Exactly the case. The modern military uses hand to hand work simply to train confidence for the average enlistee. The technique taught are typically very, very basic. And they should be. These folks are training for armed combat. Very few soldiers will get into a close quarter system.

More specialized forces will learn more advanced techniques. But this Material is all focused around specific tasks (like Sentry removal). As for specific arts, it often depends on what resources specific commanders want to bring in. For example, the US Marine Force Recon unit in the Phillipines has trained with Tuhon Gaje and the Pekiti Tersia Kali camp. But that doesn't necessarily mean that all of the Marines train in Kali.
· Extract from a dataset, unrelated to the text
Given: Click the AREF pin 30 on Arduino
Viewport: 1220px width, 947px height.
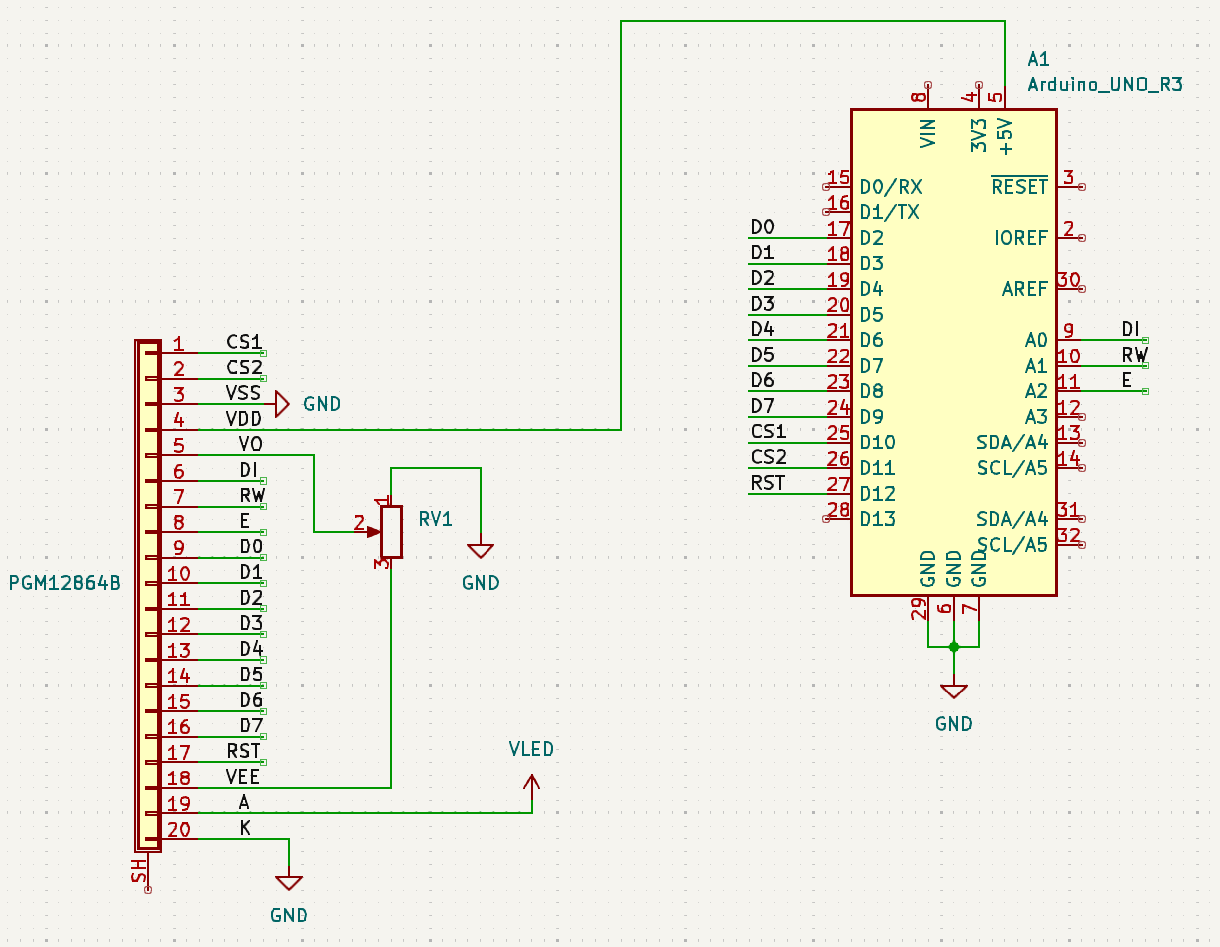Looking at the screenshot, I should (1068, 281).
Typically, the military has the budget to, and does, bring in instructors from the  Martial Arts "flavor of the month" (no offense meant by this). During the boom in the mid 90's BJJ was brought in. Currently Tony Blauer and other RBSD folks have been doing work for Club Fed.

- Matt


----------



## Tony (Mar 10, 2004)

I know in my classes we have had people who were in the armed forces come to study Kung Fu! I happen to know that there is a class at the local Army barracks! But I don't know if it is taught differently to soldiers. I think we all learn the same. One thought thought though, what if an experienced Martial artist were to have a fight with a trained soldier who had learned some hand to hand combat? who would win. The trained soldier has learned specific techniques to eliminate enemy targets when he has to do so quietly and even to escape with his life! For that purpose he would have been trained extensively for reality, whereas a Martial Artist is not necessary going to war but consider Martial Arts and Military life are not that dissimilar! Both teach respect and we show this with a bow in Martial Arts and a  salute in the Armed forces. Both teach discipline but you can stop going to class whenever you want. However in the Army you are there until the duration.
Look at Taekwondo which is a system based on the military, founded by General Choi Hong hi. The classes I have seen seem very regimented. You have to line up in order of rank and bow to your instructor, who you call sir or master. Taekwondo is the national sport of Korea as well as what the Korean Army are taught. But the heads of state have bodyguards trained in Hapkido as it is a complete system, with all the techniques of Taekwondo, as well as locks and holds of Aikido and throws from jujitsu and also weapons!


----------



## arnisador (Mar 10, 2004)

Yes, confidence and aggression training are the principal reason for hand-to-hand training in the militray. The same is true of the pugil stick and, some argue, even the bayonet in this day and age.


----------



## psi_radar (Mar 10, 2004)

If you're also looking at other countries' military systems, there's Krav Maga from Israel and my favorite, Systema, which is used by the Russian Spetsnaz troops. 

Take note that the different branches you mentioned have very different missions. Bodyguarding duties, such as the Secret Service performs, involves much different tactics than all out battlefield combat. In that situation, your first goal is to protect your principle, then take out the threat if your comrades haven't already. Systema deals with bodyguarding issues as well as combat survival. I don't want to sound like an advertisement, but you may want to check out Vladimir Vasiliev's (the north american master of Systema) video on bodyguarding if you're interested in that kind of work. Pretty interesting stuff.


----------



## KennethKu (Mar 11, 2004)

Forgive me for getting off topic here.  It is painfully obvious that Nixon was making nothing more than pointless idle chit-chat with his quests. It is patently absurd to entertain the notion that the Secret Service would employ the service of a communist teenager to work security details for the POTUS and the First family.  

This is my last post on this topic.


----------